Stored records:
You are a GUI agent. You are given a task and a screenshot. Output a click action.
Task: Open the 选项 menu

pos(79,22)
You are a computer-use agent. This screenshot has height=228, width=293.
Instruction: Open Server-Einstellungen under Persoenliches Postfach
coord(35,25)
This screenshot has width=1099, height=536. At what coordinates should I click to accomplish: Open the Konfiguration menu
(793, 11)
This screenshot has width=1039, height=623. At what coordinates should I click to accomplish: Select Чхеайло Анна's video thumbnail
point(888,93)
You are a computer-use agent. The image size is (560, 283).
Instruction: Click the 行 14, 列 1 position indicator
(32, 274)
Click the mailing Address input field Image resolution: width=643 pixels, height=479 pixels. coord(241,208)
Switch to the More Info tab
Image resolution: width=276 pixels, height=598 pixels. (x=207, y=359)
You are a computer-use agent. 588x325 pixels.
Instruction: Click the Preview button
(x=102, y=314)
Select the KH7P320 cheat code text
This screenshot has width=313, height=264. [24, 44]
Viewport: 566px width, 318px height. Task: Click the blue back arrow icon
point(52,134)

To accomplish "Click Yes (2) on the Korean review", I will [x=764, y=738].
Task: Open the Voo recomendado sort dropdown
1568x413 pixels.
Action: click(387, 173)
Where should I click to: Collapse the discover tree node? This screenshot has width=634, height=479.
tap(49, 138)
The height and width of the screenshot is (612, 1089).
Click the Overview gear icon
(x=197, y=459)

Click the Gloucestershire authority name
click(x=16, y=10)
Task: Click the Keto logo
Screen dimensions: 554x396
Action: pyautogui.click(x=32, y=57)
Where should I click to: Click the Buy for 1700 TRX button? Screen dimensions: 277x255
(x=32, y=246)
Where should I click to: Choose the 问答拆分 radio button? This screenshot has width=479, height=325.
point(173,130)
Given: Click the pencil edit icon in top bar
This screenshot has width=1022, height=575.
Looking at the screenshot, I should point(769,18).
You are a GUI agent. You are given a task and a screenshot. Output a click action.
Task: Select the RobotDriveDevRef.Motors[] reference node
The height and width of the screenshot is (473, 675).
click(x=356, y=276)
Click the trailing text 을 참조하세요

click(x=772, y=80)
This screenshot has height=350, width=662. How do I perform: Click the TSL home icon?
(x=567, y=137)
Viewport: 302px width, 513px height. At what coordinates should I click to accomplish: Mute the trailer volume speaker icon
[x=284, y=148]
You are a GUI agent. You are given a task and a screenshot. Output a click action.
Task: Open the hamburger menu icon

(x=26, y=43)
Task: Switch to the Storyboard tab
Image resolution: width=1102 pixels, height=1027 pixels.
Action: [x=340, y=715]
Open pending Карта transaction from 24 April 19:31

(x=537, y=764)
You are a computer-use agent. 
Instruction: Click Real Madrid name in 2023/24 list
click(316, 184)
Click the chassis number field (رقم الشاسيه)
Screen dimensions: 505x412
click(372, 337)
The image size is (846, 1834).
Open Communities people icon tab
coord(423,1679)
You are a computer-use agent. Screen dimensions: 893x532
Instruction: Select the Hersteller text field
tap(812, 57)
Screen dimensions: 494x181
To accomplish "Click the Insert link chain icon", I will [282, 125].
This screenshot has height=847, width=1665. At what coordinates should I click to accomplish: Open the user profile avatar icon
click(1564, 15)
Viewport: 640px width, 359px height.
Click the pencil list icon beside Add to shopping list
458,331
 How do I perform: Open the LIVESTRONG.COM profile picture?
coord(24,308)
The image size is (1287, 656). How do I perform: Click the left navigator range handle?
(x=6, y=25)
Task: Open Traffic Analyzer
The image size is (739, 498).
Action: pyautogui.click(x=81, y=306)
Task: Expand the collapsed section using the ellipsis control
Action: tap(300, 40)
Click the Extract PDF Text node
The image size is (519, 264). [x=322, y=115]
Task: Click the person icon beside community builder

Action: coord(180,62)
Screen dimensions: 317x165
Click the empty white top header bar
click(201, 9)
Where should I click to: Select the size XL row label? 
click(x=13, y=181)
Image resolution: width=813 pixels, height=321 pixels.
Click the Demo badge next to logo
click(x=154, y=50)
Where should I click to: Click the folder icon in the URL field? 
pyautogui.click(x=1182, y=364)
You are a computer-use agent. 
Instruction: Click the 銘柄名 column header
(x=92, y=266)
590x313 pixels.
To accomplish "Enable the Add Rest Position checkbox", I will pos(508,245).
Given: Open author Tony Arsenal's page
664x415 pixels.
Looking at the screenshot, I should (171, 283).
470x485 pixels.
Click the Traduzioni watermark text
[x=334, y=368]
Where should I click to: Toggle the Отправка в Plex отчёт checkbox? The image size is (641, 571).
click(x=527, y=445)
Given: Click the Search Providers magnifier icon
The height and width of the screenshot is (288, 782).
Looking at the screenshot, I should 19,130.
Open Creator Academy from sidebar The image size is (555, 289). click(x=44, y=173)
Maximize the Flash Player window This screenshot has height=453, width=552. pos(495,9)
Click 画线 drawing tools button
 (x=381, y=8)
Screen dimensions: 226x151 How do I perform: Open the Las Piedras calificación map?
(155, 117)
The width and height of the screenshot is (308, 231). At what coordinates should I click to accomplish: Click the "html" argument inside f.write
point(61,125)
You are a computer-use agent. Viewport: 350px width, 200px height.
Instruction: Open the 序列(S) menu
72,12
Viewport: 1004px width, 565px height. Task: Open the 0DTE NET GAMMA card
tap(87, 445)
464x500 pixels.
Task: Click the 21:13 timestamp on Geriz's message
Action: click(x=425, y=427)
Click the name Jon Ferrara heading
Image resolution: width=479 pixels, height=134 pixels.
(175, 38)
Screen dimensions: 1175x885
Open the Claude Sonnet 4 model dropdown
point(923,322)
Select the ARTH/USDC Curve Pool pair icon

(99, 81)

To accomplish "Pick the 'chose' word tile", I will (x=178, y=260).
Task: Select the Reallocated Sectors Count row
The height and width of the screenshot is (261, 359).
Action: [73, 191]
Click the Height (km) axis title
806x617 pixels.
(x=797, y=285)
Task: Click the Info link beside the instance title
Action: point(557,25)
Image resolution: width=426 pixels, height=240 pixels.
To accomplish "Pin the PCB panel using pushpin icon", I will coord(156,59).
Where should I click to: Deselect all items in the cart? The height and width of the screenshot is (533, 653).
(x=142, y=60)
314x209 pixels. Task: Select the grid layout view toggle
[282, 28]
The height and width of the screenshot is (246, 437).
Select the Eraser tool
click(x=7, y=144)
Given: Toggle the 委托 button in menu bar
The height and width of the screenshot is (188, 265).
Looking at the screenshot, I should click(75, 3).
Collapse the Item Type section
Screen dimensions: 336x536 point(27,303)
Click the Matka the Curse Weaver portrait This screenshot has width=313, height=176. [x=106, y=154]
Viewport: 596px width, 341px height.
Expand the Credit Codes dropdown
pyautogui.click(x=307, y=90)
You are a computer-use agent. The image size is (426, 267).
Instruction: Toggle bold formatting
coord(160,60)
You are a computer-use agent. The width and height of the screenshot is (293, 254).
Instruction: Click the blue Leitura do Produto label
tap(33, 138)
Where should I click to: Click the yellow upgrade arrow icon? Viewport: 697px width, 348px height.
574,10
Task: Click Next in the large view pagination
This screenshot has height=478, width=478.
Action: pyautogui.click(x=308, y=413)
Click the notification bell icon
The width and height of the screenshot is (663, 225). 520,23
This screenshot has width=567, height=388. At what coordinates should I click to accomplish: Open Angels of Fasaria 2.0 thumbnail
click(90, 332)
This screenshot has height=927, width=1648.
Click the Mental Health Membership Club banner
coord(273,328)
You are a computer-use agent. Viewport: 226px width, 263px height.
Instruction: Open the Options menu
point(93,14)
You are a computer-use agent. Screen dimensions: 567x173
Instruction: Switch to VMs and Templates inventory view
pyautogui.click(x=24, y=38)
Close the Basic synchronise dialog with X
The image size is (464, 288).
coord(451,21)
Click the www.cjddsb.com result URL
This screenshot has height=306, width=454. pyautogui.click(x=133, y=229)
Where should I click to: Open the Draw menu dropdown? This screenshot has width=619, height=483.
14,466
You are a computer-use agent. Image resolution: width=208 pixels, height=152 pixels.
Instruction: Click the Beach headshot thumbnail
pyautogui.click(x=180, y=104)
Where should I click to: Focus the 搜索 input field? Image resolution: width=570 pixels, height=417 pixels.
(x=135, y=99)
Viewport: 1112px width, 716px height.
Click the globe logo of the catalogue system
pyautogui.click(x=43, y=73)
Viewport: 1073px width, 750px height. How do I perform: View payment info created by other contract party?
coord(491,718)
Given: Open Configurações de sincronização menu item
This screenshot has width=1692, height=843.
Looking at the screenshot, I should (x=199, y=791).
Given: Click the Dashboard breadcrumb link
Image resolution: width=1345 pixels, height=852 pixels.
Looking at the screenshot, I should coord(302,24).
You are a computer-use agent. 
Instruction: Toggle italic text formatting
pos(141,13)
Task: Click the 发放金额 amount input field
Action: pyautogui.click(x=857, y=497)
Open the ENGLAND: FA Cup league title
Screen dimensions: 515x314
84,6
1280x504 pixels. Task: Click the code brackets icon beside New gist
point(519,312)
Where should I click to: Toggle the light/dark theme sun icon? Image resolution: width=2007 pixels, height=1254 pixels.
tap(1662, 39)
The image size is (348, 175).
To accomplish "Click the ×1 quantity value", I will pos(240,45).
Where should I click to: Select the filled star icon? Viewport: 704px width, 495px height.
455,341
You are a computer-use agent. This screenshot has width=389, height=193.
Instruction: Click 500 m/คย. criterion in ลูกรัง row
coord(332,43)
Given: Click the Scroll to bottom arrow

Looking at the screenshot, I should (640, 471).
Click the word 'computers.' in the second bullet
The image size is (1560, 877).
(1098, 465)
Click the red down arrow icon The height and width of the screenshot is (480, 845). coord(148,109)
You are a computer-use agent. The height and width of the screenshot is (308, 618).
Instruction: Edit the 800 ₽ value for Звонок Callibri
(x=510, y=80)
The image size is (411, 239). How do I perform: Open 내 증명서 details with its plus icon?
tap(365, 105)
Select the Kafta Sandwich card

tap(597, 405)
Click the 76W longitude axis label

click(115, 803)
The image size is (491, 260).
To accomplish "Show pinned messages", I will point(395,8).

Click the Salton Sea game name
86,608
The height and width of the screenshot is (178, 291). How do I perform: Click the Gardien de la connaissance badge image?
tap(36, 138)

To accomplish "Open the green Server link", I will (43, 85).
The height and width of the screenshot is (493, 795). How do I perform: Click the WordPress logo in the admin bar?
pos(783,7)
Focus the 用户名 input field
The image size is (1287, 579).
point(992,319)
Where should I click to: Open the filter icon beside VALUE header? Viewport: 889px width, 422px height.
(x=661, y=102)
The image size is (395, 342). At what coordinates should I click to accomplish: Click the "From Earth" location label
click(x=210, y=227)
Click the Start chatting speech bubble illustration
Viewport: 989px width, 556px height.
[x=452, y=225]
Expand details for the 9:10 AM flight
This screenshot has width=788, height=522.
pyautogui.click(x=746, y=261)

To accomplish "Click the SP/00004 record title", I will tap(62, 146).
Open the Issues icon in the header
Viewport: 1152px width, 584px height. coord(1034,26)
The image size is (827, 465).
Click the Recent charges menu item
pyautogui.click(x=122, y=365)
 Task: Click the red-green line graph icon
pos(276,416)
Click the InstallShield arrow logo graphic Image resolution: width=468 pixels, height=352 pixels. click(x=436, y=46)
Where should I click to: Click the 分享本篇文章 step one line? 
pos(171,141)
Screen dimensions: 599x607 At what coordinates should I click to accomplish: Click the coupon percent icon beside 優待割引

What needs to be done:
Above are some lines. Repeat exactly, and only, those from the line that has "1280x504 pixels. Task: Click" through the line that has "You are a computer-use agent. The height".

Answer to this problem:
1280x504 pixels. Task: Click the code brackets icon beside New gist
point(519,312)
Where should I click to: Toggle the light/dark theme sun icon? Image resolution: width=2007 pixels, height=1254 pixels.
tap(1662, 39)
The image size is (348, 175).
To accomplish "Click the ×1 quantity value", I will pos(240,45).
Where should I click to: Select the filled star icon? Viewport: 704px width, 495px height.
455,341
You are a computer-use agent. This screenshot has width=389, height=193.
Instruction: Click 500 m/คย. criterion in ลูกรัง row
coord(332,43)
Given: Click the Scroll to bottom arrow

Looking at the screenshot, I should (640, 471).
Click the word 'computers.' in the second bullet
The image size is (1560, 877).
(1098, 465)
Click the red down arrow icon The height and width of the screenshot is (480, 845). coord(148,109)
You are a computer-use agent. The height and width of the screenshot is (308, 618).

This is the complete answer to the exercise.